Es muy conmovedor este encuentro en ocasión de esta Misa de Envío por la Familia y la Juventud durante la cual también tendré el privilegio de confirmar un grupo de jóvenes y adultos de la parroquia.

Al Padre Colacho agradecemos su acogida, y a los agentes de la pastoral de la familia y la pastoral de la juventud agradecemos su servicio a la misión de la Iglesia y a los catequistas. Como también agradecemos al coro, y a cuantas personas (tantas manos invisibles) que han colaborado para esta liturgia.

El profeta Isaías, en la primera lectura de hoy, nos dice que uno de los serafines voló hacia él, llevando en su mano una brasa que había tomado con unas tenazas de encima del altar; que con la brasa tocó sus labios y que le dijo “tu culpa ha sido borrada y tu pecado ha sido expiado”. Acto seguido, oyó la voz del Señor que le decía: “¿A quién enviaré y quién irá por nosotros?”. Yo respondí: “¡Aquí estoy: envíame!”.

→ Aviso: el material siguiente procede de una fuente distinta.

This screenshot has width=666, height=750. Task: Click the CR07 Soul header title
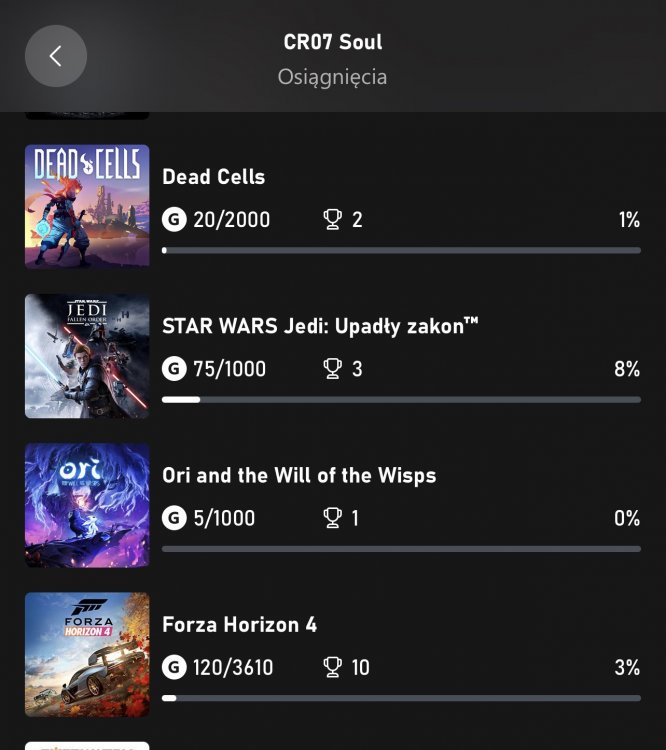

Una brasa es un pedazo de madera encendido que se retira de un fuego. Esa brasa me recuerda las lenguas como de fuego que en Pentecostés descendieron sobre los apóstoles; y que hoy descienden sobre los confirmandos y confirmandas. Tanto esa brasa que tocó los labios de Isaías como las llamaradas de fuego en Pentecostés son gestos de Dios para purificarnos, para limpiar nuestras culpas y borrar nuestros pecados y para transformarnos.

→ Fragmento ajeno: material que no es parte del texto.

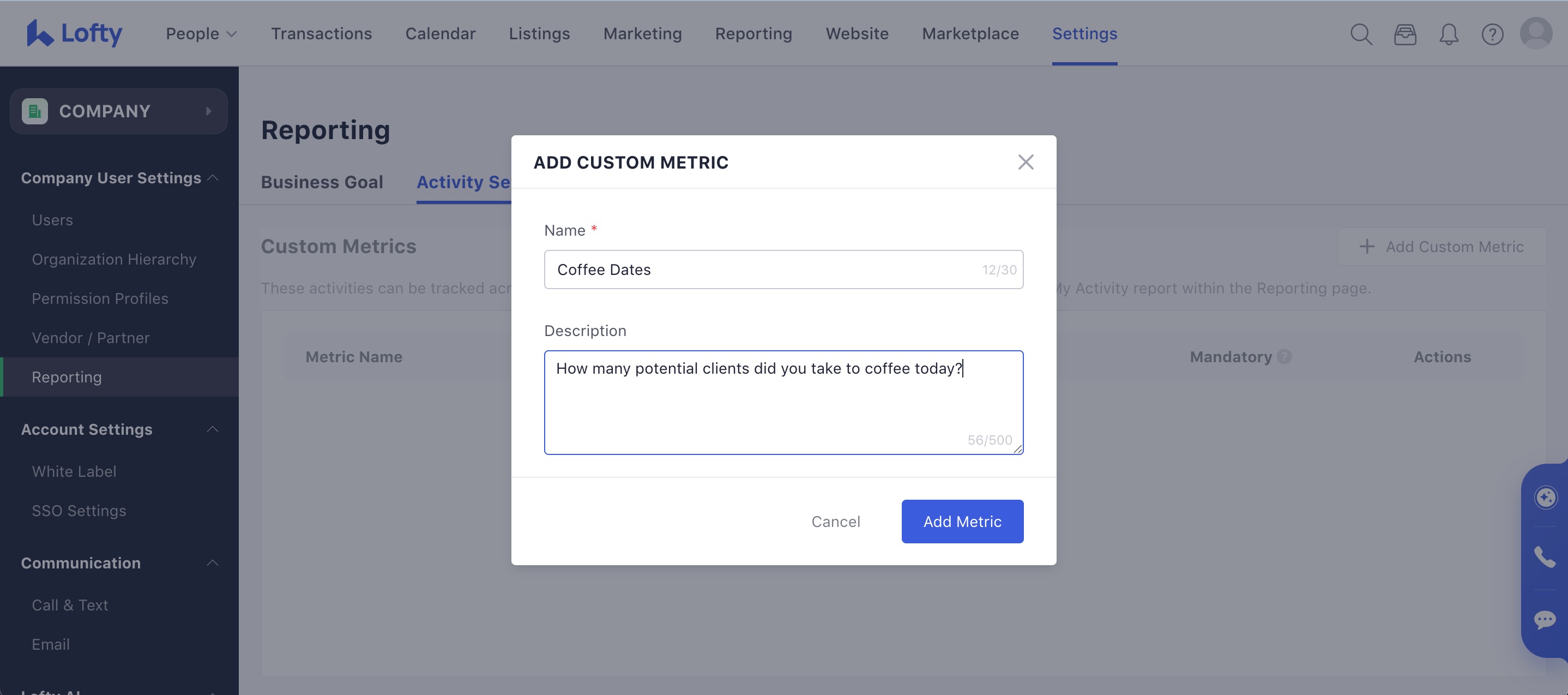The height and width of the screenshot is (695, 1568).
Task: Collapse the Account Settings section
Action: pos(213,429)
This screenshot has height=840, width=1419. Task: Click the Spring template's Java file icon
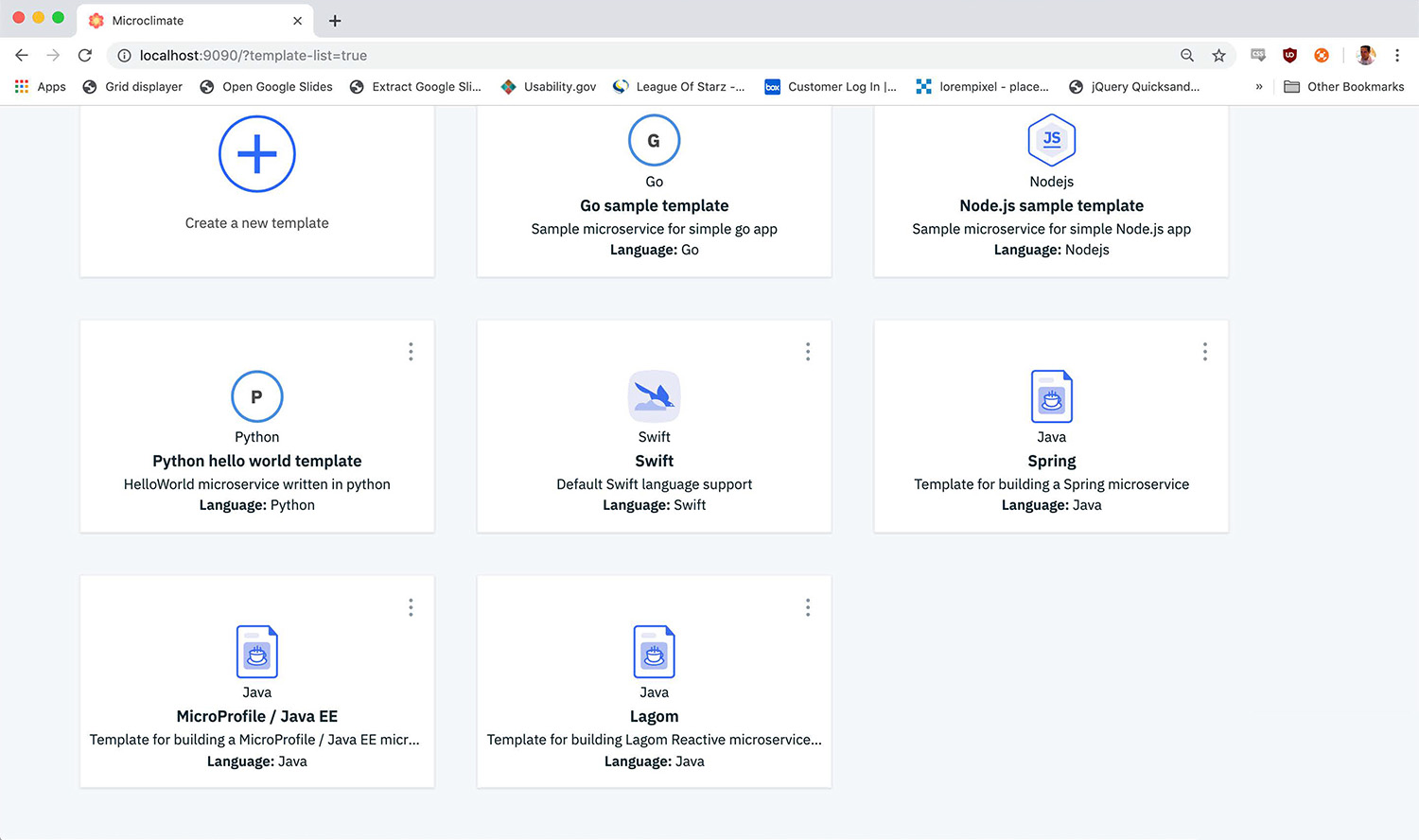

El envío, tanto en Isaías como en Pentecostés, es precedido por esta purificación, por este perdón de Dios. Así ha de suceder con todos y todas nosotros: Dios nos envía, nos pide que salgamos a evangelizar, que salgamos al encuentro del otro, pero antes, nos quiere limpios, nos quiere convertidos, transformados y fortalecidos. Los sacramentos nos limpian, nos fortalecen, nos preparan. Son como brasas que nos tocan pero no nos queman, porque son luz que alumbran e iluminan, es calor que hace arder nuestros corazones.

En este Año de la Misericordia, el sacramento de la Reconciliación es como esa brasa que toca los labios de Isaías pues borra nuestras culpas, limpia nuestros pecados. Isaías se hace disponible para Dios, se hace disponible para ser enviado una vez siente que está reconciliado con Dios. Sea así con nuestros jóvenes y adultos que se confirman y para nosotros los participantes de esta misa de envío.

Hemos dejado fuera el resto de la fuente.